Political documentaries feel dated as soon as the calendar year ends. A lot of that has to do with news being so constantly on top. Mix that together with a degree of truthiness and any variation of a report gets equal attention to the masses. 16 years later, what Michael Moore was doing here like egotistical wanking.
Roger & Me is probably one of the greatest American documentaries since the end of World War II. The Big One then fed into a lot of his great work on TV Nation and other outlets. Yet, something in Bowling for Columbine showed a change. The message was strong and it was worthy of being nominated for the Oscar.
But, there was a lot of shorthand at play for a documentary. Feature films that follow fictional narratives are allowed flights of fantasy. The same doesn’t apply to documentaries. The truth has to live in documentaries. When the age of infotainment and smudging the facts got rough, things got shaky. In fact, I recommend rewatching Bowling for Columbine and Fahrenheit 9/11 in 2020.
The sloppy filmmaking between films is overpowering in a way that was able to be hidden in 2004. Why? Well, because audiences weren’t trained to go look for it. It’s the same way how audiences were able to tolerate standard definition back in the day and now almost every DVD looks like garbage. Once you experience something, it’s hard to step back with fresh eyes.
Watching the opening of Fahrenheit 9/11 to the quick pop culture cuts reflects the rest of Moore’s work. But, something changed. The filmmaker was gone and Moore the Iconoclast existed. He had won an Oscar, had a modicum of TV success and was now touring the country. The TV News Cycle was featuring him constantly and the GOP had demonized him.
But, much like a heel wrestler…Moore was enjoying the attention. By leaning into the attention, the films became secondary and it was more about framing his agenda. In a way, Moore’s work on Fahrenheit 9/11 helped birth the movies of D’Souza and more that would follow. A never-ending line of political personality movies prodding at thin premises that make the sole narrative voice into a celebrity.
Fahrenheit 9/11 should be far better remembered for the milestones it broke for documentaries. It was the first documentary to open at #1 for the American Box Office. Plus, it was the first American documentary ever to break $100 million dollars. If anything is taken away from the film, it’s that it proved the power of infotainment and documentaries in the modern age.
Infotainment documentaries are powerful and that’s all that Fahrenheit 9/11 can be considered. Are the facts accurate? Yes. But, the spin on the material is very brutally real. Think about how you talk politics with your friends and family.

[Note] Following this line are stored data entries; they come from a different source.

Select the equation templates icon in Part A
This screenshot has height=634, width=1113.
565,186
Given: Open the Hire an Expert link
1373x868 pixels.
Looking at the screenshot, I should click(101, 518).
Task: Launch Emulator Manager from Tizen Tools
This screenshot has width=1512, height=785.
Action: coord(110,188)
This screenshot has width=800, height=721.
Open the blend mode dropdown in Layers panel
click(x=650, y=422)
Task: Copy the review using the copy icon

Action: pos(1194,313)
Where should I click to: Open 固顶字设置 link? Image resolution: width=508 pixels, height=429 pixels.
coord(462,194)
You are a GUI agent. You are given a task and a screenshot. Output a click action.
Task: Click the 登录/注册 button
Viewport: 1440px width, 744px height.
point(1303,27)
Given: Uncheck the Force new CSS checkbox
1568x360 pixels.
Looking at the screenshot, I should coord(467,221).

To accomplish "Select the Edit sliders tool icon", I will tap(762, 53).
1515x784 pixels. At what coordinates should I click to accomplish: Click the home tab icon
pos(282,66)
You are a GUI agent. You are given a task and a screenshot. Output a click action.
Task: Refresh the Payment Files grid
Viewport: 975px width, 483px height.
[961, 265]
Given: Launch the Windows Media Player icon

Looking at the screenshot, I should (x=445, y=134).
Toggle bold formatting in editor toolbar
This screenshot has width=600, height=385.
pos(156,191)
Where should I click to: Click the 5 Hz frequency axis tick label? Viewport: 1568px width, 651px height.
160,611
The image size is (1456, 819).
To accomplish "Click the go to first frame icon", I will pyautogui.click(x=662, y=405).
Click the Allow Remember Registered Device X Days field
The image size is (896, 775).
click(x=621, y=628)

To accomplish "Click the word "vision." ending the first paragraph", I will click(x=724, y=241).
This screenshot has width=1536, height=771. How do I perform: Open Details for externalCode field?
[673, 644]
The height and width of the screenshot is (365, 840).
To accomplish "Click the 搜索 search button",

While you might be straight forward, there is always someone in your circle that has to put spin on everything.
All decisions are the most important decisions of your lifetime. Every faux pas or slip-up is going to bury their enemy du jour. Everything is life and death and going to be Watergate and Pearl Harbor by way of September 11th. Hyperbole is still hype regardless if it involves your preferred tribe or not.
MVD brings the Blu-ray with a treasure chest of special features. You get every featurette ever made in home video history for this release. This release has everything: 9/11 testimonies, interviews and trailers. The A/V Quality is a mixed bag due to the various film stocks used in the movie. Ultimately, I’d recommend a purchase to the curious.